Personal information
- Full name: Wei Zhao
- Date of birth: 29 August 1983 (age 41)
- Place of birth: Tianjin, China
- Height: 1.93 m (6 ft 4 in)
- Position(s): Goalkeeper

Youth career
- 0000–2003: Guangzhou Matsunichi

Senior career*
- Years: Team / Apps / (Gls)
- 2002: Sunray Cave / 19 / (0)
- 2003–2006: Guangzhou Sunray Cave / 1 / (0)
- 2003–2004: → Xiangxue Pharmaceutical (loan) / 19 / (0)
- 2004–2005: → Sunray Cave (loan) / 23 / (0)
- 2005–2006: → South China (loan) / 9 / (0)
- 2006–2007: Hong Kong Rangers / 12 / (0)
- 2007–2010: Sun Hei / 48 / (0)
- 2010–2011: Tuen Mun / 15 / (0)
- 2011–2012: Hong Kong Rangers / 5 / (0)
- 2012–2013: Tuen Mun / 19 / (0)
- 2014: Hong Kong Rangers / 1 / (0)

International career
- 2011: Hong Kong / 1 / (0)

= Wei Zhao (footballer) =

Hong Kong footballer

Wei Zhao (魏釗; born 29 August 1983) is a former professional footballer who played as a goalkeeper.

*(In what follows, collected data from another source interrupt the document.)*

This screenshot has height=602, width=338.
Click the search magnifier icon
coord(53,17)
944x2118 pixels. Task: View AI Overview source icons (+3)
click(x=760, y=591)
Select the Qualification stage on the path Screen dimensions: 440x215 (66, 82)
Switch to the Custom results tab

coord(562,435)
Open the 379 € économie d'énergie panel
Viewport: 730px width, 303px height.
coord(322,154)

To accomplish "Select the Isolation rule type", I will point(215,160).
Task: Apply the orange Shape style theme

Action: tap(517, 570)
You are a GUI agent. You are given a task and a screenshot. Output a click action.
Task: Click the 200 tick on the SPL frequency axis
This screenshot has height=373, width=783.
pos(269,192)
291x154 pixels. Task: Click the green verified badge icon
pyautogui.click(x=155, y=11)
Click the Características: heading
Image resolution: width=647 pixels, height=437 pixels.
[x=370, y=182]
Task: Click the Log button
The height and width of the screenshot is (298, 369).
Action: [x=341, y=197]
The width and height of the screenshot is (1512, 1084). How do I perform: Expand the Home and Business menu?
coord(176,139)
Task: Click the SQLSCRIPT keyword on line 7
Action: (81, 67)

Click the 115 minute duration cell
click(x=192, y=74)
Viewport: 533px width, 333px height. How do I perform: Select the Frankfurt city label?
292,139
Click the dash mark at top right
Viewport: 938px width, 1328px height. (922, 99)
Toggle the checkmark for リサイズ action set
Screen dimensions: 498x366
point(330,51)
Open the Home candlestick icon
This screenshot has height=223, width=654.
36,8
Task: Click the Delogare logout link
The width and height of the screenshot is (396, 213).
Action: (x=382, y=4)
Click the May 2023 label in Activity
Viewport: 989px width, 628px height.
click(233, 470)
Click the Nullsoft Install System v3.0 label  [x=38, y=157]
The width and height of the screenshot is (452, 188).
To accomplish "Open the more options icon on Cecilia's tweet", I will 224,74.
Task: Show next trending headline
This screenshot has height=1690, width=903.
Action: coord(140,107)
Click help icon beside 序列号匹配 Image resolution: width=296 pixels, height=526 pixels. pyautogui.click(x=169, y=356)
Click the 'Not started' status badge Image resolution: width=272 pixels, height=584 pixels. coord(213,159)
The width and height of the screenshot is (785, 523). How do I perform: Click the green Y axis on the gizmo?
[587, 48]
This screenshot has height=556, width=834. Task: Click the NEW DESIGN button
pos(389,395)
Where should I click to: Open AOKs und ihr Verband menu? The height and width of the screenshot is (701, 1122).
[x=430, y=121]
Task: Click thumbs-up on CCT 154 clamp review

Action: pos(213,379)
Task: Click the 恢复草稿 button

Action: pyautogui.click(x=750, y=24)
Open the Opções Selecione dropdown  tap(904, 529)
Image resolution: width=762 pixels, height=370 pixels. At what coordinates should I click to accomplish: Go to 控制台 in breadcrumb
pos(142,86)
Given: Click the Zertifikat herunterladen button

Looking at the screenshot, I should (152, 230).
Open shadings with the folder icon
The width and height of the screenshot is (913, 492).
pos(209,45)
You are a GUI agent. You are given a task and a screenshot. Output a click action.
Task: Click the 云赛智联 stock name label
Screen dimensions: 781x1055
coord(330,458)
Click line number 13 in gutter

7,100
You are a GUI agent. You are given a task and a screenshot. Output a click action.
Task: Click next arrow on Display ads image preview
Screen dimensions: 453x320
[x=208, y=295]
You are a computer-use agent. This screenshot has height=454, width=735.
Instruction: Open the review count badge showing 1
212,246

Born in China, he represented Hong Kong internationally.

==International career==
On 3 June 2011, Wei won his first and only cap for the Hong Kong in an international friendly match against Malaysia, where he conceded the equalizer from Abdul Hadi Yahya in the 66th minute of the game, which ended in a 1–1 draw.